### Ausgewählter Text
+ + + + + + +

David Lammy ist der erste Außenminister aus der Karibik mit Sklavenvergangenheit. Die Biografie des Labour-Politikers ist eine Aufstiegsgeschichte.

Will seine Vergangenheit nicht verleugnen: Der neue britische Außenminister David Lammy Foto: Mohamed Azakir/reuters

Berlin taz | Noch bevor David Lammy am Samstag zu seiner ersten Dienstreise als britischer Außenminister nach Berlin aufbrach, verkündete er eine erste Entscheidung: Grenada und andere Karibik-Inselstaaten erhalten eine halbe Million Pfund Nothilfe zur Bewältigung der jüngsten Hurrikanschäden. Die Karibik zuerst – das passt zu diesem Politiker, der seit Freitag das Außenministerium in London führt. „Ein Nachkomme von Versklavten; ein schwarzer Mann der Arbeiterklasse aus Tottenham; eine Gemeinschaft, die noch nie einen Außenminister hervorgebracht hat“ – so bezeichnete der Labour-Politiker sich in seiner Antrittsrede.

+ + + + + + +

### Aufgabe 1
Wie viel Nothilfe erhalten Grenada und andere Karibik-Inselstaaten laut dem Text über David Lammy?
Der Text und die Zeilen stammen aus verschiedenen Quellen.

+ + + + + + +

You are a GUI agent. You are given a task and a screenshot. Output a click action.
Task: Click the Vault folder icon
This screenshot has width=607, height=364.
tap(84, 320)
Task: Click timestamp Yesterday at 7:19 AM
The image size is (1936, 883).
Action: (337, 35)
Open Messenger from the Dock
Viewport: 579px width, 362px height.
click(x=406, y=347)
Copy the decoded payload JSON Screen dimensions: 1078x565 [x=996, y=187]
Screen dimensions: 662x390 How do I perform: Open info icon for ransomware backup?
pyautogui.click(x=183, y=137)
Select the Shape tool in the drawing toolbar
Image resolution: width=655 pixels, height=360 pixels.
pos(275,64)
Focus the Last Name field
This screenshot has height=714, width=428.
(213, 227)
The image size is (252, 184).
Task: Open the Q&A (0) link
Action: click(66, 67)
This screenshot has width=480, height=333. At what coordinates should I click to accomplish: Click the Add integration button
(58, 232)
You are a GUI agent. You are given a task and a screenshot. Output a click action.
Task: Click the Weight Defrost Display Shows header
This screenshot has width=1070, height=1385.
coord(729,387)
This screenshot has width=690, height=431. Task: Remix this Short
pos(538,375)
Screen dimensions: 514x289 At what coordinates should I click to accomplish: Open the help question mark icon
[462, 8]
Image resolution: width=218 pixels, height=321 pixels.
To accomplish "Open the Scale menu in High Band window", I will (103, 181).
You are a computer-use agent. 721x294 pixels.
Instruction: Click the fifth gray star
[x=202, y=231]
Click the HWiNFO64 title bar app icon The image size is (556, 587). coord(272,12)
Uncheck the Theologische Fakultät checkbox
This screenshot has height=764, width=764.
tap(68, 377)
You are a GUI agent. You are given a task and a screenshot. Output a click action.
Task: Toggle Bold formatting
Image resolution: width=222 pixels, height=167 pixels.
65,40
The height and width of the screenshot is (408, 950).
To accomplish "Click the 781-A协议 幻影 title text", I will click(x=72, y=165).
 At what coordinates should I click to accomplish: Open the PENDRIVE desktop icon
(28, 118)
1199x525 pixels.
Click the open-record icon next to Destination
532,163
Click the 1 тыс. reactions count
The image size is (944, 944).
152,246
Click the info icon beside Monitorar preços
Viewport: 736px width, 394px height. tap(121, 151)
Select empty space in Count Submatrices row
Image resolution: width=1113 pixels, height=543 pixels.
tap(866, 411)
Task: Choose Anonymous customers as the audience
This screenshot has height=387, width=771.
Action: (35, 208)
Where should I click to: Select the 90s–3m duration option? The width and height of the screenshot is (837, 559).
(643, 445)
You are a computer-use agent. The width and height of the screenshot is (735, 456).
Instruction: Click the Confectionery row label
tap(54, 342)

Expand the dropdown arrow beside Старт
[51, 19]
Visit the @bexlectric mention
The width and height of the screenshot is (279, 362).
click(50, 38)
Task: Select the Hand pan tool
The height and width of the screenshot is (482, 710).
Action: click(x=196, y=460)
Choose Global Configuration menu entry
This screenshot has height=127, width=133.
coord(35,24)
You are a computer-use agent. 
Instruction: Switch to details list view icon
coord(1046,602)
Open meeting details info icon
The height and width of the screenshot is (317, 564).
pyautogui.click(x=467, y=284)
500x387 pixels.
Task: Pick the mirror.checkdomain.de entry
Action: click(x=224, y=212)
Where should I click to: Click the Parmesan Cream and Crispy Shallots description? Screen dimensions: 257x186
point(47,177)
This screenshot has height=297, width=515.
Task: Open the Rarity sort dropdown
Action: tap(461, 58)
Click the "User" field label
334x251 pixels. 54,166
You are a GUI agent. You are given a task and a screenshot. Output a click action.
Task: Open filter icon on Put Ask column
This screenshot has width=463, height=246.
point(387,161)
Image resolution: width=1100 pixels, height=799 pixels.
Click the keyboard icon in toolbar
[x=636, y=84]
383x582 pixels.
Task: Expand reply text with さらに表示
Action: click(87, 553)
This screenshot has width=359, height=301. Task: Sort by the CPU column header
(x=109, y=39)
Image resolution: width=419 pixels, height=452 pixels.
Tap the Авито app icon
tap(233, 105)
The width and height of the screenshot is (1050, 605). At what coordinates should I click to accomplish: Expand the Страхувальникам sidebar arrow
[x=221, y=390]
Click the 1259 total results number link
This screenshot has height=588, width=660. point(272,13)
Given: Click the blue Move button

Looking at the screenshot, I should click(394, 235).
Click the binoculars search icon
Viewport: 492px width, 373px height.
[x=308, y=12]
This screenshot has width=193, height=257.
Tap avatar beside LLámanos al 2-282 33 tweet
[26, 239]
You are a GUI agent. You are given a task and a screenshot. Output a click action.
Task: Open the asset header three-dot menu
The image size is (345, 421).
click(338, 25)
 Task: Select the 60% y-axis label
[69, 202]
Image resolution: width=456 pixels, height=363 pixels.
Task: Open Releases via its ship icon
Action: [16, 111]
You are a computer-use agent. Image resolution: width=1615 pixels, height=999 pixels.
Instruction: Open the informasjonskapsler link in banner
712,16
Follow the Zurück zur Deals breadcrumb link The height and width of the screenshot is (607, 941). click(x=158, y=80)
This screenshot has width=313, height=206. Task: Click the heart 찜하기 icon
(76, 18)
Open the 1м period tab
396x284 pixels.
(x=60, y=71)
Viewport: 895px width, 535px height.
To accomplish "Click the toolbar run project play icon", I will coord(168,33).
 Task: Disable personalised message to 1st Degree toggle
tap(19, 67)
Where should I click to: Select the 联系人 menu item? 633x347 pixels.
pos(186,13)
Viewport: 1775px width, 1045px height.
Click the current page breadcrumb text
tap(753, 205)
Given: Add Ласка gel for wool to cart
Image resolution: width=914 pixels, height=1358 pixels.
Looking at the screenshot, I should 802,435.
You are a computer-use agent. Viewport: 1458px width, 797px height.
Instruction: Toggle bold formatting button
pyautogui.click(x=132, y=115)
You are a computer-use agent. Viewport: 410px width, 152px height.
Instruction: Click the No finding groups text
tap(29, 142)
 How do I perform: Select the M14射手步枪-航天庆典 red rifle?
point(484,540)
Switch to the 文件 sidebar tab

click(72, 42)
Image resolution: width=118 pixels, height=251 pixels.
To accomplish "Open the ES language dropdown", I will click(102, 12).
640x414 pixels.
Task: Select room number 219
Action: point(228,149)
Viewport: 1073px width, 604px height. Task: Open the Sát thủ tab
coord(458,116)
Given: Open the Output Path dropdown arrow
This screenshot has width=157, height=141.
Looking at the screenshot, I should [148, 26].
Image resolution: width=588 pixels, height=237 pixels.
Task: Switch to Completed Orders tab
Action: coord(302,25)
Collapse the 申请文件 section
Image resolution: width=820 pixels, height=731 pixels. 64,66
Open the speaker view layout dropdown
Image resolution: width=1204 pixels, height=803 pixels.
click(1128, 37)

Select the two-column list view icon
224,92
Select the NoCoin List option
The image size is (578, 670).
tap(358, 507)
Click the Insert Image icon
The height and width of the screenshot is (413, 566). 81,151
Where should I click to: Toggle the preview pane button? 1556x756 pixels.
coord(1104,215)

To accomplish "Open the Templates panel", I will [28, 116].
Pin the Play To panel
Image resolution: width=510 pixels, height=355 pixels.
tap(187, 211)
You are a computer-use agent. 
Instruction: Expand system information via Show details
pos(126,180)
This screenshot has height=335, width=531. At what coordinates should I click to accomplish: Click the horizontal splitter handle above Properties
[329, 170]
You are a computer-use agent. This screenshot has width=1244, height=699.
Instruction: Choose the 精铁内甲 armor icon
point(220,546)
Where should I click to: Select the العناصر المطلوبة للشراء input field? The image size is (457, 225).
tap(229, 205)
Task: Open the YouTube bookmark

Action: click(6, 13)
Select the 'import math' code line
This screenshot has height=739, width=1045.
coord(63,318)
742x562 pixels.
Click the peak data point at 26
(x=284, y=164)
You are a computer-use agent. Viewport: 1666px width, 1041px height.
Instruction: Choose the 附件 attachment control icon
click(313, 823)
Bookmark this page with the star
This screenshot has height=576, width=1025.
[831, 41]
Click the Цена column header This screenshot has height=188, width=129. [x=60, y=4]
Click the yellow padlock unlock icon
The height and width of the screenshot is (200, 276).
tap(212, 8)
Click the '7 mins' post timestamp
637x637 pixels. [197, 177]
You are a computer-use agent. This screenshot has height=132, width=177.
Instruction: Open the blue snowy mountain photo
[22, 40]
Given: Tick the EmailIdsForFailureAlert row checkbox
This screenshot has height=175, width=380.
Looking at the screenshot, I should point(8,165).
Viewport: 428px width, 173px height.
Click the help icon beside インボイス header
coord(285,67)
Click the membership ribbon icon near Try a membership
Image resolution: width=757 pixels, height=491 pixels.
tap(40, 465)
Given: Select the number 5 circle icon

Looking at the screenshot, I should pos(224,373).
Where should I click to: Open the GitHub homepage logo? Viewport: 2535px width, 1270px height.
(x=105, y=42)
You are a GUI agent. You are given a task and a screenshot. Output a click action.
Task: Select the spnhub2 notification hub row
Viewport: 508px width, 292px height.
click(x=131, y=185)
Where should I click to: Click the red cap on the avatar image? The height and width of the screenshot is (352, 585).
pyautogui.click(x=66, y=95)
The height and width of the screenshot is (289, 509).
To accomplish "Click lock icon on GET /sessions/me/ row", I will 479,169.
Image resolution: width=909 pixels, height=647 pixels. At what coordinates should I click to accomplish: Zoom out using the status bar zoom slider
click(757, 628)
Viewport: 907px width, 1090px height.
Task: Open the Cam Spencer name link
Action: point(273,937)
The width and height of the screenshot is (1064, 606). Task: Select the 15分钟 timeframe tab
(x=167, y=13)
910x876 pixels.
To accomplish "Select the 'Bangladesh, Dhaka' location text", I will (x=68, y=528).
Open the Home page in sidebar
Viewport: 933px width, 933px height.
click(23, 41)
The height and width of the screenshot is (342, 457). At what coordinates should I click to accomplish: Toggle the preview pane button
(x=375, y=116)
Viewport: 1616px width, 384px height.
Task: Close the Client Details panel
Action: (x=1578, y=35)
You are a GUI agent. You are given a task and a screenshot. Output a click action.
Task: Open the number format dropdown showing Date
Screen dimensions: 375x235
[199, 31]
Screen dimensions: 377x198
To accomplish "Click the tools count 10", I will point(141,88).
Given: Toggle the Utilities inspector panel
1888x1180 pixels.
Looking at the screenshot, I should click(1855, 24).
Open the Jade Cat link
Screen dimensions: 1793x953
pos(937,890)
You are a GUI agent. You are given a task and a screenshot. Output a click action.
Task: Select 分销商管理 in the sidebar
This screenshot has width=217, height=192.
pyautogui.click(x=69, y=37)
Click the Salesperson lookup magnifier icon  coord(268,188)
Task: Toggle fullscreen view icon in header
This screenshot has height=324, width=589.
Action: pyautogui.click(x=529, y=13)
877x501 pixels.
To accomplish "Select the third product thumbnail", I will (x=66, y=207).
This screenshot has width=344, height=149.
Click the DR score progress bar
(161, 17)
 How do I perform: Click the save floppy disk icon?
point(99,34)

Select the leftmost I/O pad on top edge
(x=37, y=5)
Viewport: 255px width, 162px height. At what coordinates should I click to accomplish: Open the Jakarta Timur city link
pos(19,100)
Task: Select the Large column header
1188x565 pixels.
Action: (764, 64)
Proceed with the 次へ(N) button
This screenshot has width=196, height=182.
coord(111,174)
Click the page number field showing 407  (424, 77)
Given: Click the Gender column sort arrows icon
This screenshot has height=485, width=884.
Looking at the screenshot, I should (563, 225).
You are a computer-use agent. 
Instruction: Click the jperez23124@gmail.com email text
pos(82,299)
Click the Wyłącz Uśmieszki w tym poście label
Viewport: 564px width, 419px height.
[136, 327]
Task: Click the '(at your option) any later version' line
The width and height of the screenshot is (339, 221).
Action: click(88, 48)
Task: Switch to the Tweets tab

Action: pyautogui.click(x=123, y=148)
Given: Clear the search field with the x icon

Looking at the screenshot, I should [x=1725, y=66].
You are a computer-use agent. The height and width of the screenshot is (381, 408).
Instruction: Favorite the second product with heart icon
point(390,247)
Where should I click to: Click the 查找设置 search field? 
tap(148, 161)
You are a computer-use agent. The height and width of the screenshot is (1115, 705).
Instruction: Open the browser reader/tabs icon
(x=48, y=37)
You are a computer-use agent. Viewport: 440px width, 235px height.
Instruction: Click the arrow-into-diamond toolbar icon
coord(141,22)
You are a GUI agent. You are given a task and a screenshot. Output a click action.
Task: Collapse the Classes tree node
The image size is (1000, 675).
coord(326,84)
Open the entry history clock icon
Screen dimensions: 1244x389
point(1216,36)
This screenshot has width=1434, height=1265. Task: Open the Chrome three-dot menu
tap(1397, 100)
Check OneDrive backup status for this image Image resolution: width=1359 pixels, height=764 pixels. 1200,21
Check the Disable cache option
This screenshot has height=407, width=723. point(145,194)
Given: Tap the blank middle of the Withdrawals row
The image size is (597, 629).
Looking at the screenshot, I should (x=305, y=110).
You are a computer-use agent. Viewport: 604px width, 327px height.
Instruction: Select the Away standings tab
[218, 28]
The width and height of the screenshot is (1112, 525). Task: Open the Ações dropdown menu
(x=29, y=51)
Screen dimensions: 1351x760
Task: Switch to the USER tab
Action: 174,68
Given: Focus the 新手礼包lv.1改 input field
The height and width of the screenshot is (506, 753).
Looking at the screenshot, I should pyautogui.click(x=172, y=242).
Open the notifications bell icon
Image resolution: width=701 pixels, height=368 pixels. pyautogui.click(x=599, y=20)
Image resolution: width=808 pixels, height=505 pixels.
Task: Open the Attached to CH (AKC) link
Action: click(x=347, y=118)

+ + + + + + +

### Aufgabe 2
Sammle alle Zeilen, in denen die Zeichenfolge „avatar“ vorkommt. Achte dabei auf Groß- und Kleinschreibung.

### Lösung 1
Eine halbe Million Pfund.

### Lösung 2
Tap avatar beside LLámanos al 2-282 33 tweet
Where should I click to: Click the red cap on the avatar image? The height and width of the screenshot is (352, 585).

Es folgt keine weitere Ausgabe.